I went into the house, but there was no one there, either. It was quite empty, and desolate, the silence itself more disturbing than any eerie sound I could have imagined. Confused and terrified, I ran, half stumbling, up the street to a friend's house and pounded urgently on the door. My friend answered the summons, but she was no longer a child like me—she was a grown woman, and she stood on the doorstep gazing down at me with pitying eyes.

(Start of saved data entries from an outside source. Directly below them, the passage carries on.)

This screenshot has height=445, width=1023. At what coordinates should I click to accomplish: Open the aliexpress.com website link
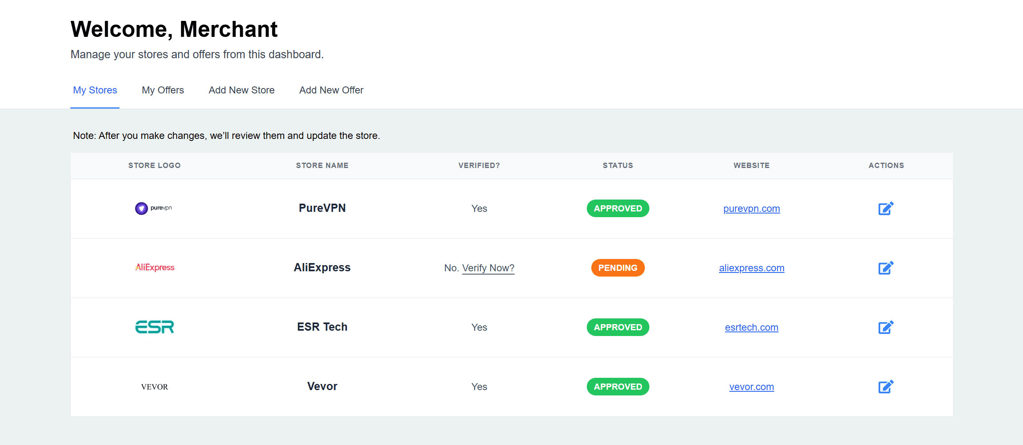pos(752,268)
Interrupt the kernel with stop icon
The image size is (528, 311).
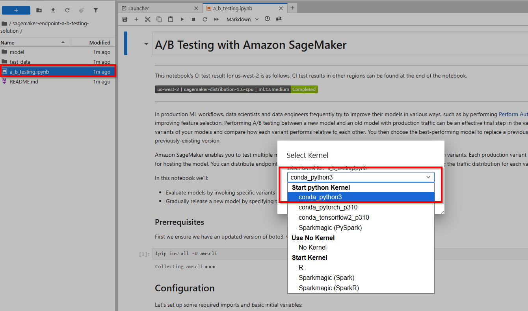(193, 19)
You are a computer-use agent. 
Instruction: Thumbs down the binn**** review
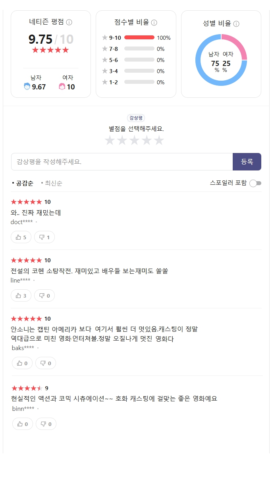[46, 424]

'I'm so sorry,' she said. 'Hasn't anyone told you? Your mother died years ago....'

The tears were still on my face when the dream ended. I could taste them as I lay there in the darkness, listening to the dripping o{ my bathroom taps and watching the shadow of the poplar dance across my blankets while I tried to calm the frantic beating of my heart against my ribs. When I could breathe normally again, I reached to switch on the reading lamp on my bedside table and sat up, pushing both hands through my damp, tangled hair and drawing them down to cover my eyes.

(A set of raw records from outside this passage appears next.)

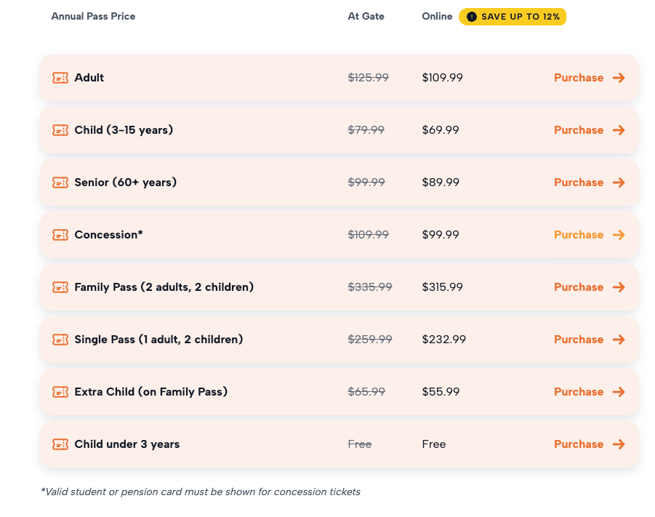The width and height of the screenshot is (655, 517).
Task: Select Purchase for Child under 3 years
Action: click(x=579, y=444)
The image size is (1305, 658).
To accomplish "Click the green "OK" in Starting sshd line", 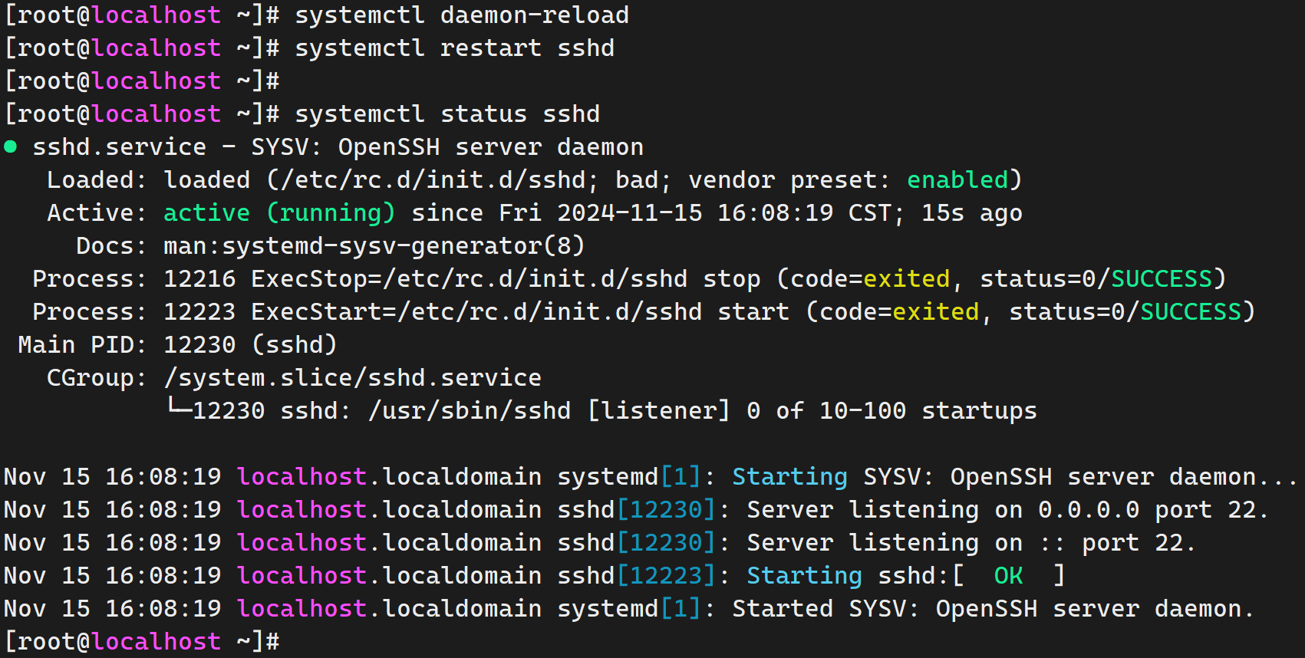I will click(1008, 576).
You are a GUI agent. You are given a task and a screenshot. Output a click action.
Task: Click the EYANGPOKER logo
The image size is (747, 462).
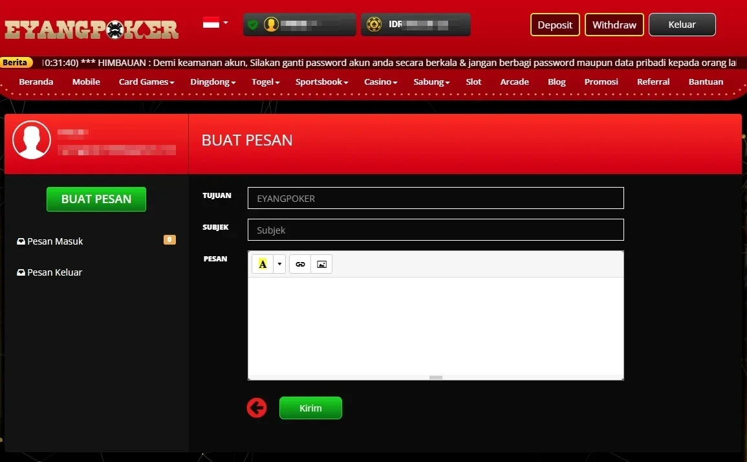pos(91,29)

It was only a dream, I told myself. You're not a child anymore, you're nearly thirty years old, and your mother isn't dead. I picked up my dressing gown from the floor, where I'd discarded it before going to bed, and shrugged my arms into the sleeves, wrapping the belt around my waist as I shuffled out into the hallway. I would not sleep, I knew from experience, until I had shaken off the clinging memory of that dream. At times like these I often wished I had a television, like normal people, but I had given away my own set years ago. It had been too tempting a distraction from my work.

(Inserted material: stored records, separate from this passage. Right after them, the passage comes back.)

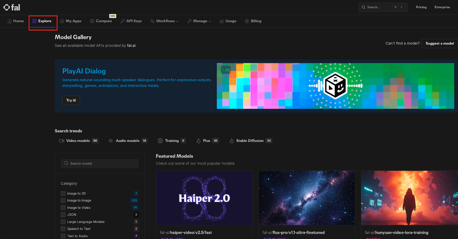The width and height of the screenshot is (458, 239).
Task: Click the My Apps layers icon
Action: point(62,21)
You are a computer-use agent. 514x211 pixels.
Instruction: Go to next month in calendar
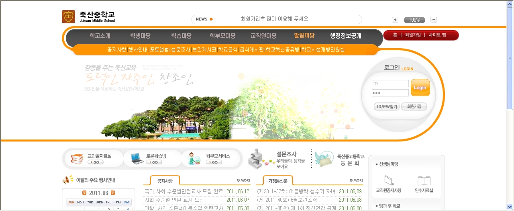pyautogui.click(x=113, y=193)
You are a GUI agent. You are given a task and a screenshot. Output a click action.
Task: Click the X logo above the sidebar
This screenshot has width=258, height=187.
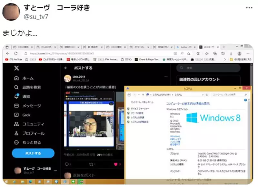click(17, 68)
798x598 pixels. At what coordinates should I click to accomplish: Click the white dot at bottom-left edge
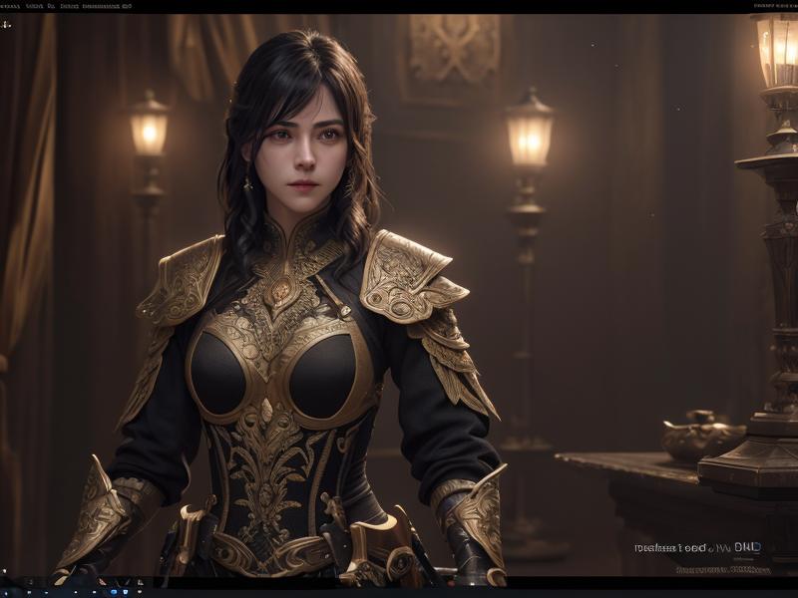click(4, 571)
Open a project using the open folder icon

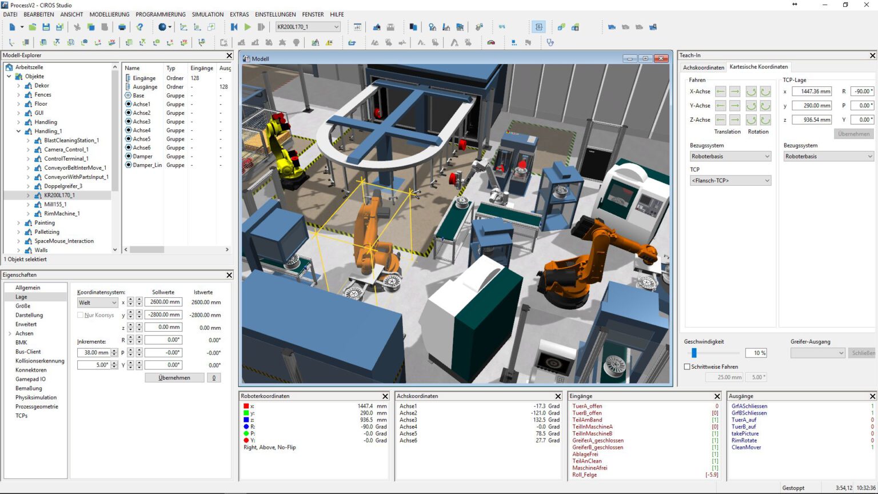click(x=32, y=27)
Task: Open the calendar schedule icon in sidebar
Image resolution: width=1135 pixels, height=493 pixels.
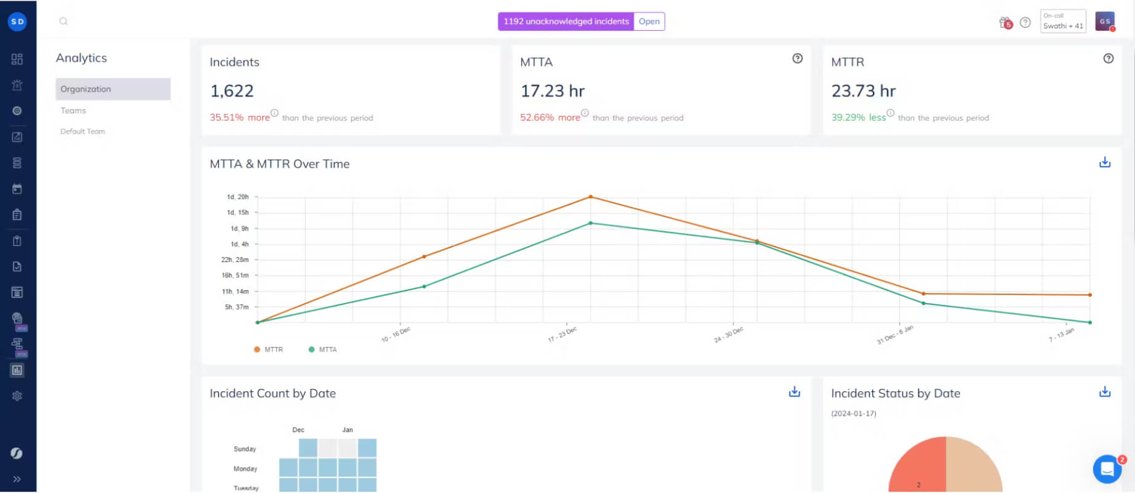Action: coord(17,189)
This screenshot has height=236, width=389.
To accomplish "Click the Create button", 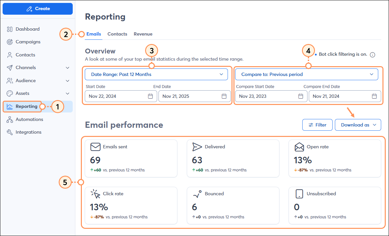I will pyautogui.click(x=37, y=9).
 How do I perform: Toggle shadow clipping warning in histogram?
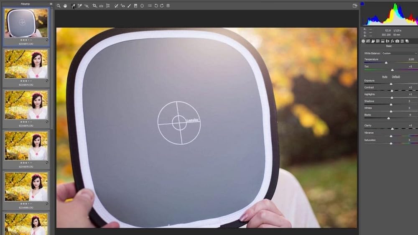click(x=362, y=4)
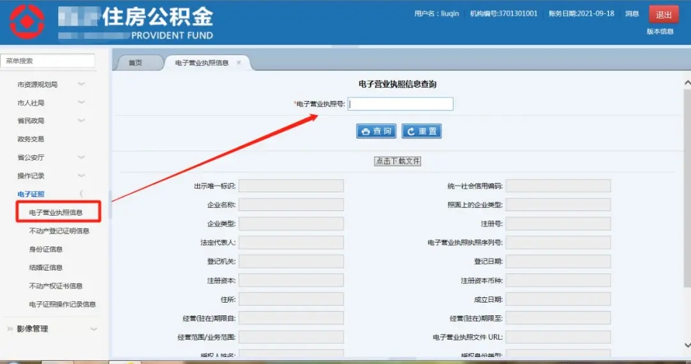691x364 pixels.
Task: Click the Provident Fund logo icon
Action: point(27,22)
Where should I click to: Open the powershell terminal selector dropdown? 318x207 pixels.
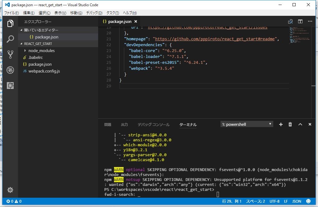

Instead, I settled now for a late-night talk program on my portable radio and a soothing cup of cocoa. When that failed to work, I tried reading. A full hour later, still unable to shake my vague uneasiness and the dull, cold, unnamed fear that had wrapped its tight fingers round my heart, I gave in and picked up the phone, dialing the New Zealand number with an unsteady hand.

My mother answered after eight rings, her voice distracted but carefully precise. Seconds later she was fully alert.

'Julia? Is everything all right?'

I had to admit, rather sheepishly, that it was, and explain that I was only calling to say hello, and to see how they both were.

'At four o'clock in the morning?' My mother made the time calculation, sounding unconvinced.

I sighed. 'I had a nightmare, actually. I dreamed that you were dead.'

'Oh, darling ...' Her voice was like a hug over the telephone line. 'How terrible. Well, I'm not dead, as it happens, and I've no intention of dying in the foreseeable future, so you can stop worrying.' I heard a faint rustling sound and knew that she was settling herself in her chair, propping pillows to cushion her back. 'How are you enjoying life in your village?' she asked me. 'Tommy tells us that your house is absolutely lovely, though he has his doubts about the plumbing...."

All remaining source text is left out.